Reputation: 51
Let's say I have a numpy array arr = np.array([1, 2, 3])
and a pytorch tensor tnsr = torch.zeros(3,)
Is there a way to read the data contained in arr
to the tensor tnsr
, which already exists rather than simply creating a new tensor like tnsr1 = torch.tensor(arr)
.
This is a simplified example of the problem, since I am using a dataset that contains nearly 17 million entries.
EDIT: I know I can manually loop through each entry in the array. With 17 million entries, that would take quite a while I believe...
Upvotes: 5
Views: 1962
Reputation: 3603
You can do that using torch.from_numpy(arr)

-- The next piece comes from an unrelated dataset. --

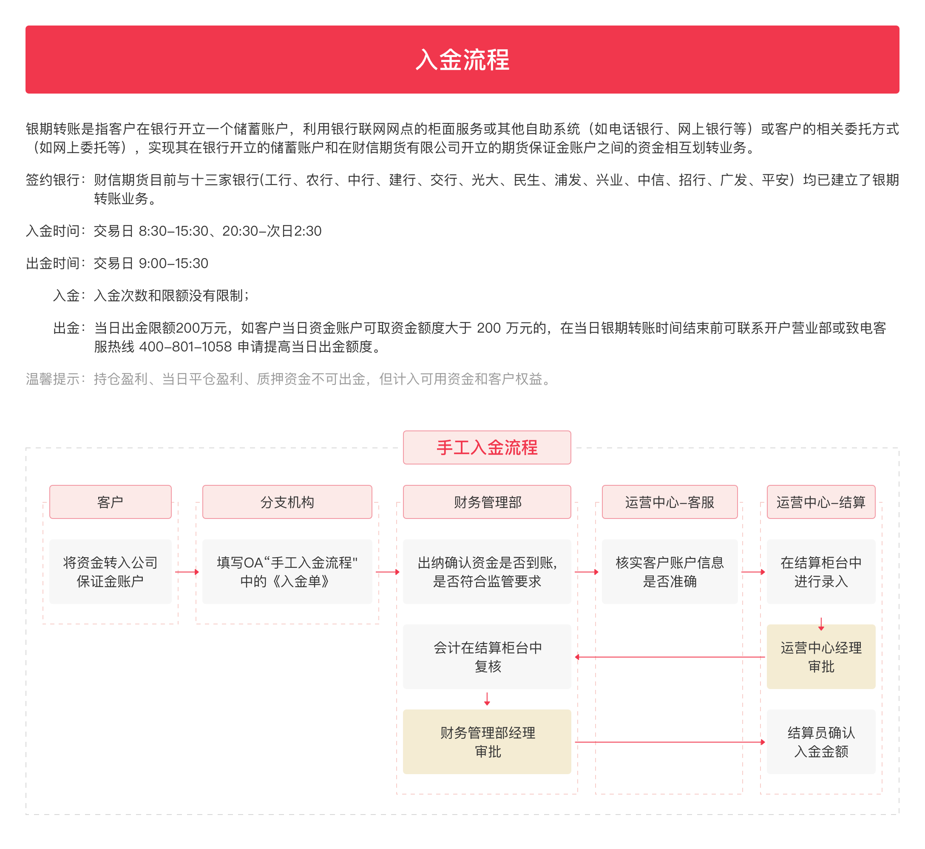Click the 结算员确认入金金额 step box
The image size is (925, 849).
[821, 742]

. Here is an example that shows that it's not being copied.
import numpy as np
import torch
arr = np.random.randint(0,high=10**6,size=(10**4,10**4))
%timeit arr.copy()
tells me that it took 492 ms ± 6.54 ms
to copy the array of random integers.
On the other hand
%timeit torch.from_numpy(arr)
tells me that it took 1.14 µs ± 131 ns
to turn it into a tensor. So there is no way that the 100 mio integers could have been copied. Pytorch is still using the same data.
Finally your version i.e.
%timeit torch.tensor(arr)
gives 201 ms ± 4.08 ms. Which is quite surprising to me. Since it should not be faster than numpy's copy in copying. But when it's not copying what takes it 1/5 or a second? Maybe it's doing a shallow copy. Maybe somebody else can tell us what's going on exactly.
Upvotes: 3